-- INPUT DATA --
|---|
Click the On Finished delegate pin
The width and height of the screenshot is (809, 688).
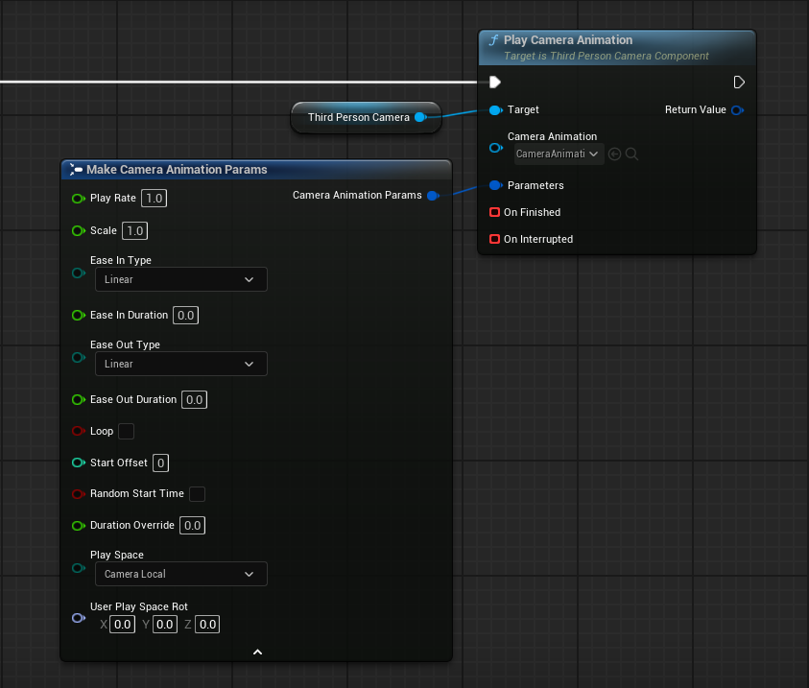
|---|
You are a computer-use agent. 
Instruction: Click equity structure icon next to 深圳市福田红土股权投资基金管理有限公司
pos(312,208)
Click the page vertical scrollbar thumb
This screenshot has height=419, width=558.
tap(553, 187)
|---|
-- ASSIGNMENT --
Among the entries above, copy exactly only the lines starting with the one containing "Click the On Finished delegate pin" and going through the one containing "The width and", both ends included.

-- RESPONSE TO THE EXERCISE --
Click the On Finished delegate pin
The width and height of the screenshot is (809, 688).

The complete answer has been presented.